Much like with each vinyasa, that bigger cycle feels a little more like flowing with each go ‘round. That bigger cycle in my own life is something about feeling worthy after being convinced otherwise. Something about a person supposed to teach you about being loved handing you shame and manipulation. It took me nineteen years of repetition just to notice. Not to change, just to notice. For a long time it felt like being trapped in a washing machine on the heavy duty cycle. Waiting for the water to rise above my nose, for the soap to burn my eyes. I’m spinning, waiting for it either to turn off or for me to just drown. Never knowing which I’d rather have. It always turns off though, just long enough to take a few breaths and start again.
Over the last year and a half though, I have encountered moments, many actually, that serve as evidence that I am not actually trapped inside of a washing machine. Evidence that with enough diligence and patience this too can be flow.
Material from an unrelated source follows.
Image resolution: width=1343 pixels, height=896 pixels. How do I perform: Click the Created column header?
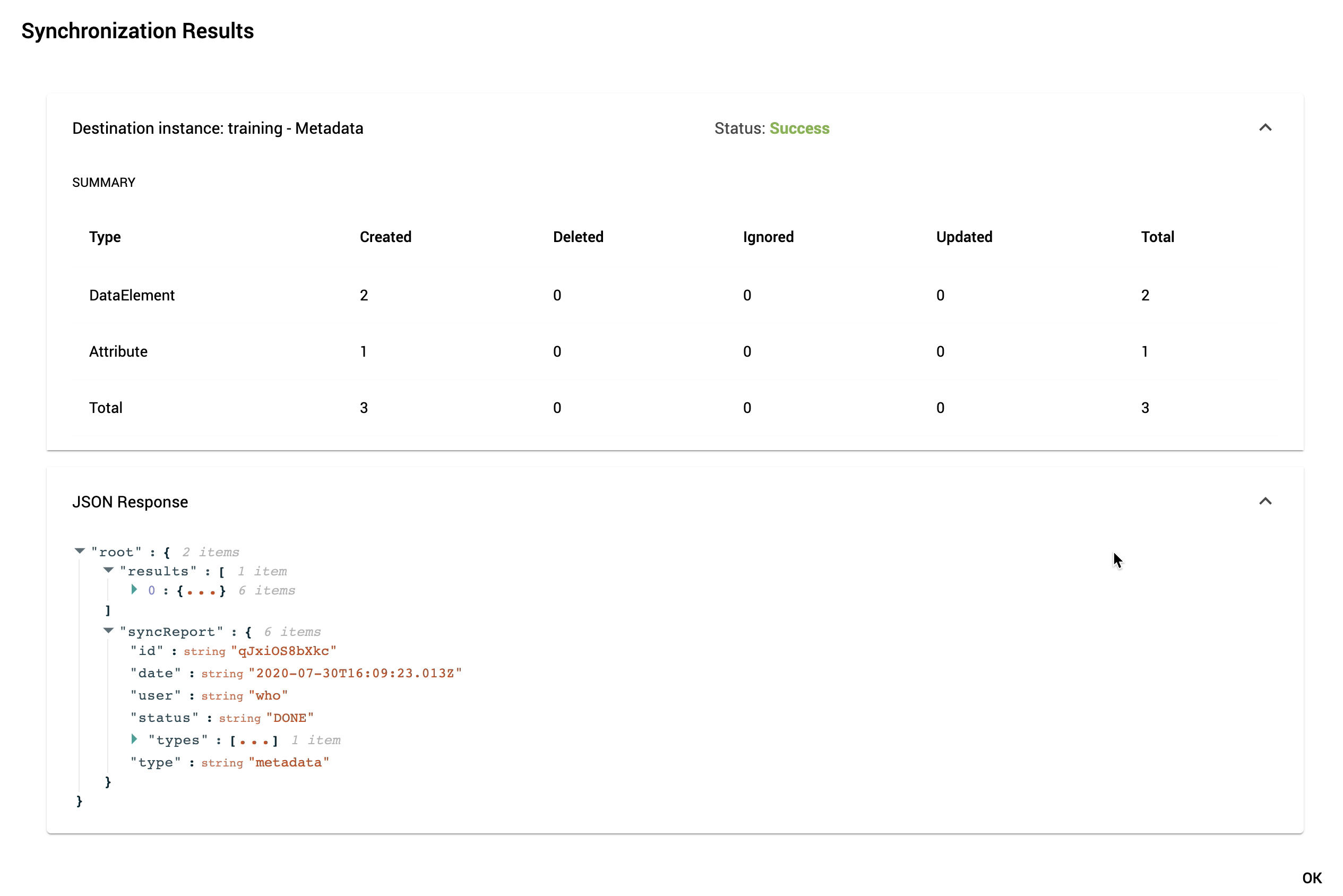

Evidence that one day the memories will come up and instead of drowning me I will say “we have been here before, we are just passing through.”
I may not be there yet, but the idea that I am on my way is hopeful enough. Drawing blood has turned into asking for a hug. Dissociating has turned into asking to sit a little bit closer. Silence has turned into whispers, even if they’re not always audible. Pretending has turned into honesty. Safety in isolation has become comfort in closeness.